Automated ultrasound with AI for osteophyte grading in hand osteoarthritis: comparison with expert rheumatologist assessment.
Authors
Affiliations (8)
Affiliations (8)
- Department of Medicine, Section of Rheumatology, Svendborg Hospital - Odense University Hospital, Baagøes Allé 15, Svendborg, DK-5700, Denmark.
- Center for Treatment of Rheumatic and Musculoskeletal Diseases (REMEDY), Diakonhjemmet Hospital, Oslo, Norway.
- Faculty of Medicine, University of Oslo, Oslo, Norway.
- Center for Rheumatology and Spine Disease, Rigshospitalet, Glostrup, Denmark.

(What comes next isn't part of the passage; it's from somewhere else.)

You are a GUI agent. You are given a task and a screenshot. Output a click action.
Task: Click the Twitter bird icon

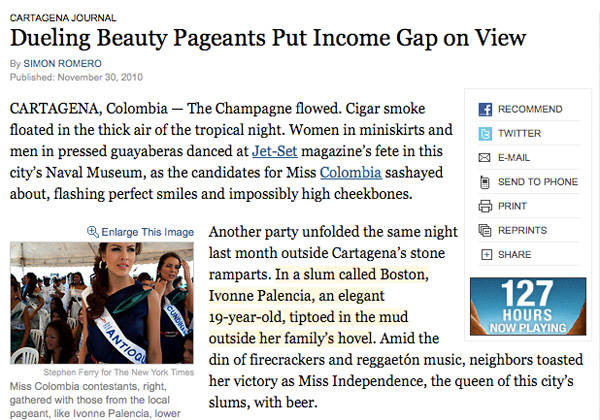(x=485, y=133)
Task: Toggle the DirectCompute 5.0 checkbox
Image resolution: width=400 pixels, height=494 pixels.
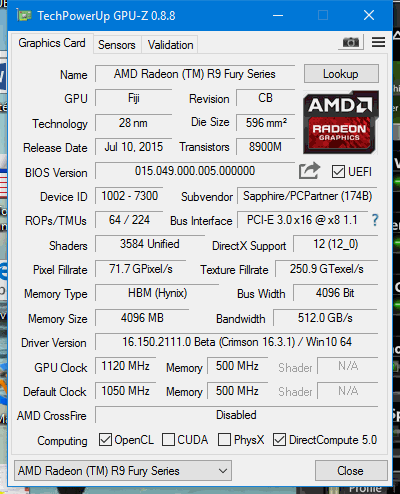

- Maersk Mc-Kinney Møller Institute, University of Southern Denmark, Odense, Denmark.
- ROPCA ApS, Odense, Denmark.
- Department of Medicine, Section of Rheumatology, Svendborg Hospital - Odense University Hospital, Baagøes Allé 15, Svendborg, DK-5700, Denmark. [email protected].

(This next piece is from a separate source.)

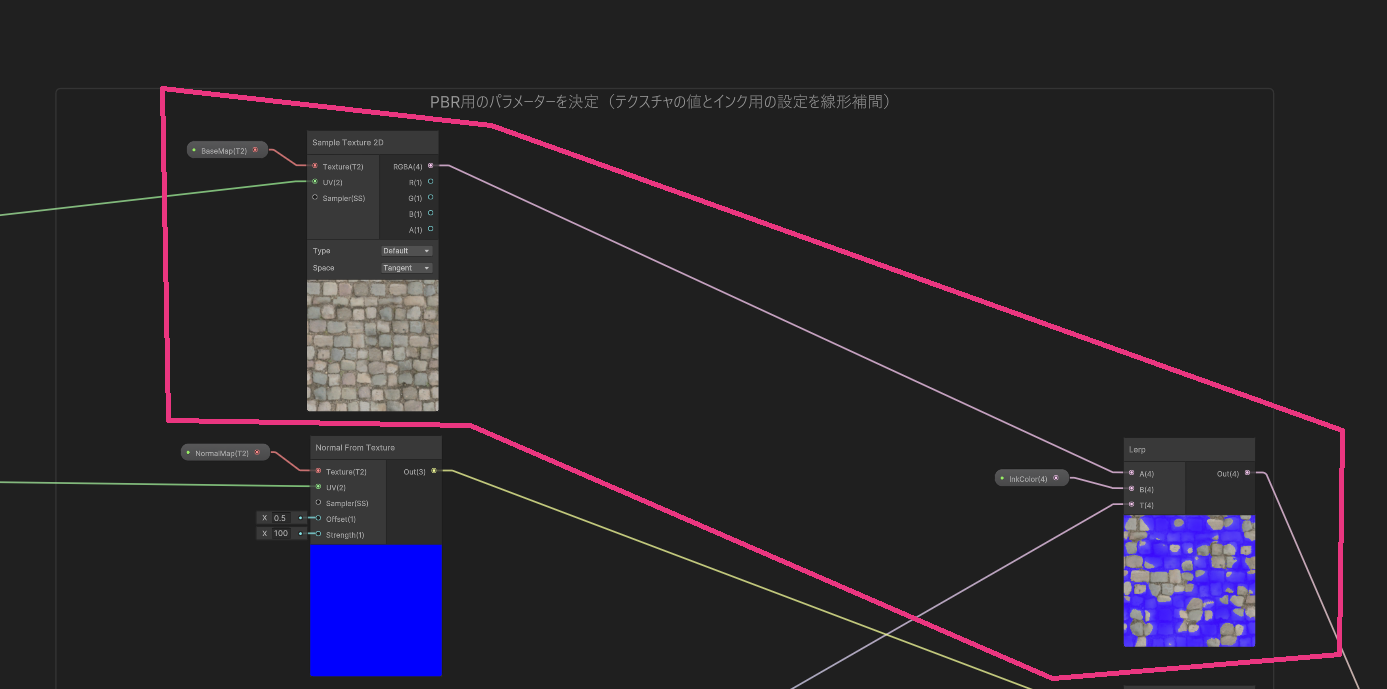Click the Strength X value field showing 100
The width and height of the screenshot is (1387, 689).
coord(281,534)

- ROPCA ApS, Odense, Denmark. [email protected].
Abstract
The objective of this study was to characterise the agreement of the CE-certified automated robotic ultrasound system ARTHUR v.2.0, combined with the AI model DIANA v.2.0, for grading osteophytes in hand osteoarthritis (OA), using expert rheumatologist assessment as the reference standard. Thirty patients with hand OA underwent ultrasound of MCP, PIP, and DIP joints with ARTHUR v.2.0 and subsequently by an expert rheumatologist. Osteophytes were graded (0-3) using the OMERACT system. Agreement was assessed using weighted Cohen's kappa (κ), Percent Exact Agreement (PEA), Percent Close Agreement (PCA), sensitivity, and specificity. Comparisons were made against both the primary rheumatologist and an independent blinded external assessor (EA). ARTHUR v.2.0 successfully scanned 703/840 joints (83.7%), with lower success in DIP joints. Agreement between ARTHUR+DIANA and the rheumatologist showed κ = 0.49, PEA 53.7%, and PCA 90.7%. Compared to the EA, the automated system showed κ = 0.46 and PCA 90.5%. Agreement between the rheumatologist and EA showed κ = 0.67 and PCA 97.5%. Binary agreement for disease presence (≥ Grade 2) for the automated system was 81.6% compared to the rheumatologist, although sensitivity was limited (36.5%). ARTHUR v.2.0 combined with DIANA v.2.0 achieved binary agreement comparable to expert-expert comparisons, although with limited sensitivity, and moderate agreement on the full 0-3 OMERACT scale. A decomposition analysis indicated that acquisition-related variability contributed substantially to the overall discrepancy. Refinement of AI threshold calibration and distal joint acquisition, and evaluation in larger and more diverse cohorts, is warranted to further improve sensitivity for osteophyte detection.